(作業指示):
A - Agda2 の証明記事で、証明を手伝ってくれるので気楽だとされているものは何ですか。
B - Agda2 の証明記事を、最後の行の次から再開してください。

(原文):
┌──
2010-09-26 を見て同じ命題を Agda2 で証明してみた。
Functional Programming Memo: [Coq] Coq-99 : Part 1
agda-mode が証明するのを手伝ってくれるのでお気楽です。

module Practice1 where

data True : Prop where
  tt : True
data False : Prop where

data _∧_ (P Q : Prop) : Prop where
  ∧-intro : P → Q → P ∧ Q
∧-eliml : ∀ {P Q} → P ∧ Q → P
∧-eliml (∧-intro y y') = y
∧-elimr : ∀ {P Q} -> P ∧ Q -> Q
∧-elimr (∧-intro y y') = y'

data _∨_ (P Q : Prop) : Prop where
  ∨-introl : P -> P ∨ Q
  ∨-intror : Q -> P ∨ Q
∨-elim : ∀ {P Q R : Prop} -> (P ∨ Q) -> (P -> R) -> (Q -> R) -> R
∨-elim (∨-introl y) a b = a y
∨-elim (∨-intror y) a b = b y

~_ : Prop -> Prop
~ p = p -> False

infixl 10 _∧_
infixl 9  _∨_

lemma01 : ∀ (A B C : Prop) → (A → B → C) → (A → B) → A → C
lemma01 a b c d e f = d f (e f)
└──
(データ項目):
┌──
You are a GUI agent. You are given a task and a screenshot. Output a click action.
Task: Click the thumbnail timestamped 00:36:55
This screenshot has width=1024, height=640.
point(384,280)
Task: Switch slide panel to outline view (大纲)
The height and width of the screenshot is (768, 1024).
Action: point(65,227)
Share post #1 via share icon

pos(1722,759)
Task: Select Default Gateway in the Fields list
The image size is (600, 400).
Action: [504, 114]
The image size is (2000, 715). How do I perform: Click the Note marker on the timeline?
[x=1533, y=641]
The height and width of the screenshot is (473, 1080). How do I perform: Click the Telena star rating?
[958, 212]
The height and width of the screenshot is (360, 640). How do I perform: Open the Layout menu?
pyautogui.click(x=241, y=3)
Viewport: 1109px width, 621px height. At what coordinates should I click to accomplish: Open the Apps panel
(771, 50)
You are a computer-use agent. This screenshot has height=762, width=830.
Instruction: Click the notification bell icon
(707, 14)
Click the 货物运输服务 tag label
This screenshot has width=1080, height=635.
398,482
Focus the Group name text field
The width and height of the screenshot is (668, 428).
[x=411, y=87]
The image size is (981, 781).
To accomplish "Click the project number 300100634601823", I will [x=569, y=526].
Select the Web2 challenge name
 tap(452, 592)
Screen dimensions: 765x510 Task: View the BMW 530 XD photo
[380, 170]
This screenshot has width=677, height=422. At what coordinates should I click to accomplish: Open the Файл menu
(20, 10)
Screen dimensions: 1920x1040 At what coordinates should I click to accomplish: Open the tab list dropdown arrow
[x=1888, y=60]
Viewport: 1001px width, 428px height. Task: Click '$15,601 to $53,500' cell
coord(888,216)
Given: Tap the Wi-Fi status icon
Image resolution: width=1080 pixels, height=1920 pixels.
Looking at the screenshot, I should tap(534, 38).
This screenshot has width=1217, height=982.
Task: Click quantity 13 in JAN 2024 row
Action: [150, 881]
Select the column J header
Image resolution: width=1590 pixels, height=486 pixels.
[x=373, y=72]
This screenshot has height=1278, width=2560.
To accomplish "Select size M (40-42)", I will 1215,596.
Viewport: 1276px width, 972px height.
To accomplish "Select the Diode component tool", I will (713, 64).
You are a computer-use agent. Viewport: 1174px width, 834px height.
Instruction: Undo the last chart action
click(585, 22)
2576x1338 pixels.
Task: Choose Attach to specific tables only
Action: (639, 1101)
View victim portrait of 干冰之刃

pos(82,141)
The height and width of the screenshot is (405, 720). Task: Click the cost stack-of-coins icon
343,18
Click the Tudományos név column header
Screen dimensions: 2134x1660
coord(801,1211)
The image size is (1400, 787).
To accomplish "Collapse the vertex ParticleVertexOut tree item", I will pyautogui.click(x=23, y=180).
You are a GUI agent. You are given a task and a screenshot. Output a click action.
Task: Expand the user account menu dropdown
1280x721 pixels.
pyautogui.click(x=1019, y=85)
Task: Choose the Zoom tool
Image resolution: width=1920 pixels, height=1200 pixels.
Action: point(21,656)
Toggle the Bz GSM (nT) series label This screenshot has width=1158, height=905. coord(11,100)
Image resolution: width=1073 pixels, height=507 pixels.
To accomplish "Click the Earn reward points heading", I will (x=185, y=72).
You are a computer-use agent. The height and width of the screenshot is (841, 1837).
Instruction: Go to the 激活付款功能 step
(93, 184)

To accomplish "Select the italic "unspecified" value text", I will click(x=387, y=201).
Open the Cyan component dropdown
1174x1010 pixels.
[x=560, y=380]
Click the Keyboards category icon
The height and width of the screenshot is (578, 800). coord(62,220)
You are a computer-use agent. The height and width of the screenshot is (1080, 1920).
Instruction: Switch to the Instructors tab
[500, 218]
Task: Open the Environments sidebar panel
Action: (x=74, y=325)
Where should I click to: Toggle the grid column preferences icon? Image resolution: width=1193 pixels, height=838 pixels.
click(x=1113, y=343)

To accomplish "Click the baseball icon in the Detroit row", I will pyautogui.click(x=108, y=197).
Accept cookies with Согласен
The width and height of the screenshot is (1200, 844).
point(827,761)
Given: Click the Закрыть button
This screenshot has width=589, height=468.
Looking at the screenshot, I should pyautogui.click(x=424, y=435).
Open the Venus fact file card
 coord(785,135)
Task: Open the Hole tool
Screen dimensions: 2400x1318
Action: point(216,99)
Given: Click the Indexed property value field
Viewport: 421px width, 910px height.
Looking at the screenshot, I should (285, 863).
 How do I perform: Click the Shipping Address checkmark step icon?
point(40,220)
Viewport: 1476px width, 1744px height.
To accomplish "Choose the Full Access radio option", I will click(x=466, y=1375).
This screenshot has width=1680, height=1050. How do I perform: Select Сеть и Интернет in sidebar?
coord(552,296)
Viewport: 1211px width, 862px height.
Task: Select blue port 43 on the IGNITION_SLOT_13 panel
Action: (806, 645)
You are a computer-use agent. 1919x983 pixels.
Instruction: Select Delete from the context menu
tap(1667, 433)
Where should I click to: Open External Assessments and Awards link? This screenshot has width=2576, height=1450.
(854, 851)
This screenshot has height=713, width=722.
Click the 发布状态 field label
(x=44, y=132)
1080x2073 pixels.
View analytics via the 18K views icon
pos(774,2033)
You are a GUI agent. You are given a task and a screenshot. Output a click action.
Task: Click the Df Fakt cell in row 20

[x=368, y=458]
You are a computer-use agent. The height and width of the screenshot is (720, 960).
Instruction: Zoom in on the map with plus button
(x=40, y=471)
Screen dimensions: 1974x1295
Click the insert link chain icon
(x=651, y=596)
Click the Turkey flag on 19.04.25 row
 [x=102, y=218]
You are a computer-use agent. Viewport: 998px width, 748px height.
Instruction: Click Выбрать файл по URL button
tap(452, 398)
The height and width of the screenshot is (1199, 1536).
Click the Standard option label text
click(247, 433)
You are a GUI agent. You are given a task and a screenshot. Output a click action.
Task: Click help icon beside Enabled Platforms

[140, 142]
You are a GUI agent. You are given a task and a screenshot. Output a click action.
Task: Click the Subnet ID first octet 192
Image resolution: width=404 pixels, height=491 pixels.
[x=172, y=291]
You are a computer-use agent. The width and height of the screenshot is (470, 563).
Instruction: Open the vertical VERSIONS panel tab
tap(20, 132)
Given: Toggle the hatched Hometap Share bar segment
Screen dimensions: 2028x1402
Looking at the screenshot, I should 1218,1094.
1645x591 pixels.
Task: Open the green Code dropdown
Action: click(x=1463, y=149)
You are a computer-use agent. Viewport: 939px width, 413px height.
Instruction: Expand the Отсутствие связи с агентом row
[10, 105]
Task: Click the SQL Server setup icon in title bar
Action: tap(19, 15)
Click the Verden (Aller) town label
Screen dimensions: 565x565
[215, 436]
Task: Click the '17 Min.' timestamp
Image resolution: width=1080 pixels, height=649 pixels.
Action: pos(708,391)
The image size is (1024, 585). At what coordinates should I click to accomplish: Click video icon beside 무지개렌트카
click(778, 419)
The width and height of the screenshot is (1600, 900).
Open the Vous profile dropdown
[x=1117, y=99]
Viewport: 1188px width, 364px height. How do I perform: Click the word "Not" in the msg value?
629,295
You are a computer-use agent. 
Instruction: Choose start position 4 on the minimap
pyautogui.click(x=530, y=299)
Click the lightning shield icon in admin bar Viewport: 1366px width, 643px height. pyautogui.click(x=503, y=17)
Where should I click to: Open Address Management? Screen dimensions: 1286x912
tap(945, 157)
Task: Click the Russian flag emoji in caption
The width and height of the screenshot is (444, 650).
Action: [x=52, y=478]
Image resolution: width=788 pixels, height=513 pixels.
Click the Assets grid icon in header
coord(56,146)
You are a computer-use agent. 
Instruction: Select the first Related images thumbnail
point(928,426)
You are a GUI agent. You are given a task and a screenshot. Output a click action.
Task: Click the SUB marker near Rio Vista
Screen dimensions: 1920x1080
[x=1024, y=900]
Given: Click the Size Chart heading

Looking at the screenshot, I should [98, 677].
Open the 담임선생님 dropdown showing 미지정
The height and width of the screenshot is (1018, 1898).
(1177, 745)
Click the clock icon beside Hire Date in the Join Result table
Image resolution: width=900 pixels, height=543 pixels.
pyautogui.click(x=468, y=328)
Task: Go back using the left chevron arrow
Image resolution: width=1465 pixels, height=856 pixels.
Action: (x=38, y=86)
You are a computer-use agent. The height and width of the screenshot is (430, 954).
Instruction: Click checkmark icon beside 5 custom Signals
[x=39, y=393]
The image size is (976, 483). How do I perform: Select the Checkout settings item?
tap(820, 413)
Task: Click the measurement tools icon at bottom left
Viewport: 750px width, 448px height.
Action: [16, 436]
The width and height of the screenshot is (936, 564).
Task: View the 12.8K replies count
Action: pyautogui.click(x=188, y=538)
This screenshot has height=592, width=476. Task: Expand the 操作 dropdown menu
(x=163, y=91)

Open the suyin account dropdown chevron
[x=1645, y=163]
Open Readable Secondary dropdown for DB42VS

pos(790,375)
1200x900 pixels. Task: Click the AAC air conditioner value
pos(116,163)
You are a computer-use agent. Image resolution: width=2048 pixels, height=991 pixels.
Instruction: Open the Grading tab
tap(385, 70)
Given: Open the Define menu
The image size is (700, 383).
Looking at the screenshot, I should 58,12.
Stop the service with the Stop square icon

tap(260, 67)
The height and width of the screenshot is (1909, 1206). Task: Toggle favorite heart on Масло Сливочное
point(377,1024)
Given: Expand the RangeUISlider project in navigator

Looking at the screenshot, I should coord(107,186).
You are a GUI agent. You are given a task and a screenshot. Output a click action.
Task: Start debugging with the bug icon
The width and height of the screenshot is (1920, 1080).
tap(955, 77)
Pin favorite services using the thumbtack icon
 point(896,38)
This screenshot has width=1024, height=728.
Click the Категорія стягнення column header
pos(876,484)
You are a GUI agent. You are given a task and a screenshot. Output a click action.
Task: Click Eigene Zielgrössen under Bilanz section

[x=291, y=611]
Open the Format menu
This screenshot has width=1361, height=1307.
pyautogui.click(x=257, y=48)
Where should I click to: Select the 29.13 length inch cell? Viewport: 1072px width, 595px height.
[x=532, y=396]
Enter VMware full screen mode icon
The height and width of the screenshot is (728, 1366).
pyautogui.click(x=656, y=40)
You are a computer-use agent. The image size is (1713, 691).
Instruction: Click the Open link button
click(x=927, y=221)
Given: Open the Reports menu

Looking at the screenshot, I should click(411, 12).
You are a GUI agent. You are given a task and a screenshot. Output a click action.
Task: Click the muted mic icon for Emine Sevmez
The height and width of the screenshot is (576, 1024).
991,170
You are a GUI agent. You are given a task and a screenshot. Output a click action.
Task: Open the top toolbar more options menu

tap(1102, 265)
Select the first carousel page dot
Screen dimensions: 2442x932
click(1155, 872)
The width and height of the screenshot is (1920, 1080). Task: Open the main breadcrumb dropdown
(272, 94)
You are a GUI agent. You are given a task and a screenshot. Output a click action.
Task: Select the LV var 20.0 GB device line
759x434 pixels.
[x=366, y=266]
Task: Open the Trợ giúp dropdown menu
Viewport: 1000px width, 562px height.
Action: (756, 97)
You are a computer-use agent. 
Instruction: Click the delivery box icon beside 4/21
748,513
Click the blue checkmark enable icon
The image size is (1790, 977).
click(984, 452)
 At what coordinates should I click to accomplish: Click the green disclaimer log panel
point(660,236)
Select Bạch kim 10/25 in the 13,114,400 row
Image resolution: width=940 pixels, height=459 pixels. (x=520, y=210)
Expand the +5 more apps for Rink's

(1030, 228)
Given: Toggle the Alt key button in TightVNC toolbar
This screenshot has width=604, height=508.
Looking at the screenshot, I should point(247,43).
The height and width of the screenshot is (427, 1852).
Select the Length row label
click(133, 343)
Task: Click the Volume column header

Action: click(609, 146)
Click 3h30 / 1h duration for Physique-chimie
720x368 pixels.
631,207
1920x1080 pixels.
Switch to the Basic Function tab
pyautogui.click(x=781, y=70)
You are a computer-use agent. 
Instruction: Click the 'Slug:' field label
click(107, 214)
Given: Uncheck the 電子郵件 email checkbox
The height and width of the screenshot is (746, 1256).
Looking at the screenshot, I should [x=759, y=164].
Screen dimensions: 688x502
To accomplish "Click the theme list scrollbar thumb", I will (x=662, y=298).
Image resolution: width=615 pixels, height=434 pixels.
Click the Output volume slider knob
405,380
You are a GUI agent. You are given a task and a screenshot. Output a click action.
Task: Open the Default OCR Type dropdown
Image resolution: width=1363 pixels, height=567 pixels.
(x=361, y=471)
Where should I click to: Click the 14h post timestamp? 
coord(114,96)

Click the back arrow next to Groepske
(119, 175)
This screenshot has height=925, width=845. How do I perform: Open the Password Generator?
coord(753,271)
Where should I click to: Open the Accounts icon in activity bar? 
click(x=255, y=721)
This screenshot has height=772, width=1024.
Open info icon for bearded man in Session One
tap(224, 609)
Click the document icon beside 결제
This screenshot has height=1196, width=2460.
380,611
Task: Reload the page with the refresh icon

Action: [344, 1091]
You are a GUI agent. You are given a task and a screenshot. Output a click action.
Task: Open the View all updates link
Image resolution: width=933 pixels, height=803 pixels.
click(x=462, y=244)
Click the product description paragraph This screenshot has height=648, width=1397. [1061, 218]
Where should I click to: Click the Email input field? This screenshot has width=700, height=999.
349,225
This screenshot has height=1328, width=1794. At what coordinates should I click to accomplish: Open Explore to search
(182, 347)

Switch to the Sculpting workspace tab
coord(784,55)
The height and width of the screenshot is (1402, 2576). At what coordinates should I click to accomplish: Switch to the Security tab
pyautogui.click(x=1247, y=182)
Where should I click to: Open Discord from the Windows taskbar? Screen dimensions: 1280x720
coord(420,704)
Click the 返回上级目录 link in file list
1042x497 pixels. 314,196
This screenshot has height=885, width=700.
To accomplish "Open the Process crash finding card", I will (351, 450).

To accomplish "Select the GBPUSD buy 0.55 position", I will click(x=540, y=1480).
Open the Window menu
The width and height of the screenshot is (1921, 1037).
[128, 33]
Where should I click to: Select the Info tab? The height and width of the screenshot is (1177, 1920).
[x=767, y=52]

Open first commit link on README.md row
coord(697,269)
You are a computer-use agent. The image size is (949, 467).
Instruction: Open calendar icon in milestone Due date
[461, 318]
└──
(期待される出力):
A - agda-mode

B -
lemma02 : ∀ A B C → A ∧ (B ∧ C) → (A ∧ B) ∧ C
lemma02 a b c d = ∧-intro (∧-intro (∧-eliml d) (∧-eliml (∧-elimr d)))
                          (∧-elimr (∧-elimr d))

lemma03 : ∀ A B C D → (A → C) ∧ (B → D) ∧ A ∧ B → C ∧ D
lemma03 a b c d e = ∧-intro (∧-eliml (∧-eliml (∧-eliml e))
                                     (∧-elimr (∧-eliml e)))
                            (∧-elimr (∧-eliml (∧-eliml e)) (∧-elimr e))

lemma04 : ∀ A → ~(A ∧ (~ A))
lemma04 a b = ∧-elimr b (∧-eliml b)

lemma05 : ∀ A B C → A ∧ (B ∨ C) → (A ∨ B) ∨ C
lemma05 a b c d = ∨-introl (∨-introl (∧-eliml d))

lemma06 : ∀ A → ~(~(~ A)) → ~ A
lemma06 a b c = b (λ x → x c)

lemma07 : ∀ A B → (A → B) → ~ B → ~ A
lemma07 a b c d e = d (c e)

lemma08 :  ∀ (A B : Prop) → ((((A → B) → A) → A) → B) → B
lemma08 a b c = c (λ x → x (λ x' → c (λ _ -> x')))

lemma09 : ∀ A → ~(~(A ∨ (~ A)))
lemma09 a b = b (∨-intror (λ x → b (∨-introl x)))